混雑で電話サポートセンターにつながらない……そんなときの方法
そこでネット予約をした人は、近くの駅に出向いて手続きをするか、「お客様サポートダイヤル」に電話して、きっぷごとの予約番号を伝えて手続きをします。
ところがこの電話がとても混んでいて、なかなかつながりません。駅の窓口に行く方法もありますが、外出自粛で、遠くの駅まで出かけたくない。筆者のように近くにJRの駅の窓口がないからネット予約を使う人もいると思います。
しかし発車時刻は近づいてきます。明日のきっぷをすぐキャンセルしたいのに電話がつながらず、本日の電話サポート対応時間が終了してしまった……。そんなときはどうすればいいのでしょう。

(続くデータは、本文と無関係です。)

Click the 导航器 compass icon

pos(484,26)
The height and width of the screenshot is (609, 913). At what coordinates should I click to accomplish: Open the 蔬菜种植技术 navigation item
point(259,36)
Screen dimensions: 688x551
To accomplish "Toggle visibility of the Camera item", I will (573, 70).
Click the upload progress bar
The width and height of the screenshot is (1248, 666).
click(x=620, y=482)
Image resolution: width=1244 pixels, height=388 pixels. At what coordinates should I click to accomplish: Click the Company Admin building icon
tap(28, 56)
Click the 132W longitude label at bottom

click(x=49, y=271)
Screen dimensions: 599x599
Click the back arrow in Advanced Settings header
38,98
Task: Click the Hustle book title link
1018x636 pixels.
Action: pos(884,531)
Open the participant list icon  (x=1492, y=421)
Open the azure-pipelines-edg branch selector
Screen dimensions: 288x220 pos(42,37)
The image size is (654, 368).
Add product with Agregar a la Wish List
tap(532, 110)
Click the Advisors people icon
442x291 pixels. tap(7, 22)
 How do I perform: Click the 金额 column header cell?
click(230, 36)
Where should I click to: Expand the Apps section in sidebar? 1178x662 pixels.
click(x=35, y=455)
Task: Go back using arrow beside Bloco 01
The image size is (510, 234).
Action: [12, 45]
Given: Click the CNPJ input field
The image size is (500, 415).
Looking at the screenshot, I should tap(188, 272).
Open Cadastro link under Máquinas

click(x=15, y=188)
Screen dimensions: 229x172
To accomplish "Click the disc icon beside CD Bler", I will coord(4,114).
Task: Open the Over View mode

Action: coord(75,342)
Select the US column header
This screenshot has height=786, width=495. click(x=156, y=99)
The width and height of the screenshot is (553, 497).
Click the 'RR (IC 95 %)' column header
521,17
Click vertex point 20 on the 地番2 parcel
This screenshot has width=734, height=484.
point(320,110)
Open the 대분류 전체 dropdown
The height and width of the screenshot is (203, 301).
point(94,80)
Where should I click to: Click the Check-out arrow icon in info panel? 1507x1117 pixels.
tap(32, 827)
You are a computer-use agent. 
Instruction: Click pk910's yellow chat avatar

緊急避難策として「ネットで指定席を1カ月先の列車に変更する」方法があります。
JRのきっぷは、使用開始前であれば、同じ種類のきっぷに1回だけ無料で変更できます。この制度を利用して、明日に迫った指定席を延期します。最大1カ月先の列車に変更できます。
同じ列車である必要はありません。「同じ種類」が条件なので、新幹線特急券であれば「はやぶさ」から「かがやき」でも可。区間が変わっても可。差額は精算されます。不足であれば支払い、超過していれば払い戻しになります。
こうして乗車日を延期すれば、差し迫ったキャンセル期限と自動決済は回避されます。次の乗車日までに駅へ行く機会を見つけたり、サポート電話の空きを待ちましょう。

この方法は、今回の新型コロナウイルス感染症関連の特例手続きだけではなく、ふだんから「明日の列車をキャンセルしたいけれど、手数料アップを避けたい」という場合にも有効です。ただし2回目からは変更できません。この場合は「払い戻し新規購入」となります。
なおJR東日本のえきねっとの場合、「JR東日本、JR北海道および北陸新幹線のエリアで利用区間が完結する予約」については何回でも手数料なしで変更できます。実際に乗るときまで延期手続きを重ねるという技も使えます。
くれぐれも手続きをお忘れなく。